[WORK REQUIRED] Among the entries below, only the lines starting at the one with "Membership FAQ (115, 363)" and ending at the one with "Enrollment Eligibility (124, 590)", both included, are to be printed exactly.

[DATA FOR THE TASK]
++++++++

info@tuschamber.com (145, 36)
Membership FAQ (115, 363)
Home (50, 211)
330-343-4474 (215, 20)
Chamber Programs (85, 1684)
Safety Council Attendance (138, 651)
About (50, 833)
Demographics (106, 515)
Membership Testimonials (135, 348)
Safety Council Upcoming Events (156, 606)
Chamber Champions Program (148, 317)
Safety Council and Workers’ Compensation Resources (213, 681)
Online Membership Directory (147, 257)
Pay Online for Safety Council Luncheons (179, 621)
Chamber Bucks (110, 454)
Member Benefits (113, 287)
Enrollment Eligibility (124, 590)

++++++++

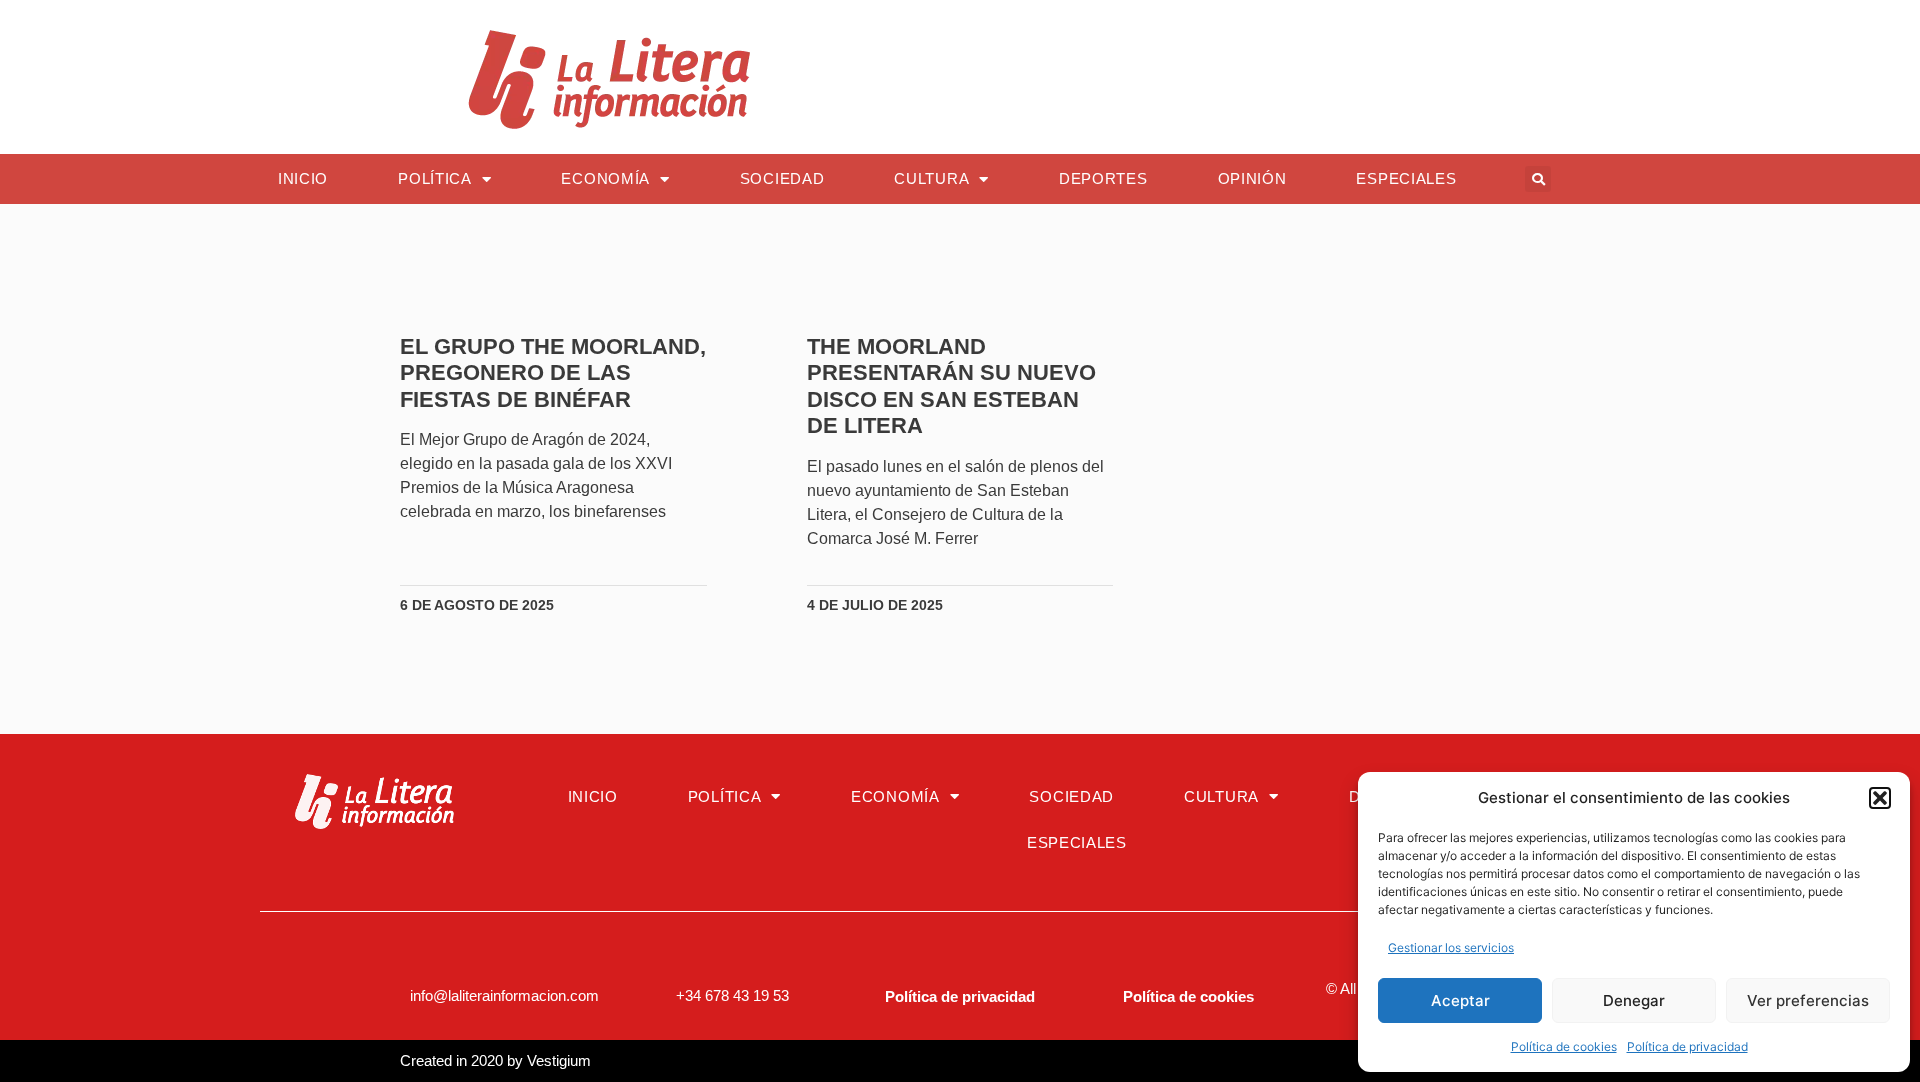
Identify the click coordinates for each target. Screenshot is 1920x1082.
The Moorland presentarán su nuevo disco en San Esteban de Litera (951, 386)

++++++++

[RESULT FOR THIS EXERCISE]
Membership FAQ (115, 363)
Home (50, 211)
330-343-4474 (215, 20)
Chamber Programs (85, 1684)
Safety Council Attendance (138, 651)
About (50, 833)
Demographics (106, 515)
Membership Testimonials (135, 348)
Safety Council Upcoming Events (156, 606)
Chamber Champions Program (148, 317)
Safety Council and Workers’ Compensation Resources (213, 681)
Online Membership Directory (147, 257)
Pay Online for Safety Council Luncheons (179, 621)
Chamber Bucks (110, 454)
Member Benefits (113, 287)
Enrollment Eligibility (124, 590)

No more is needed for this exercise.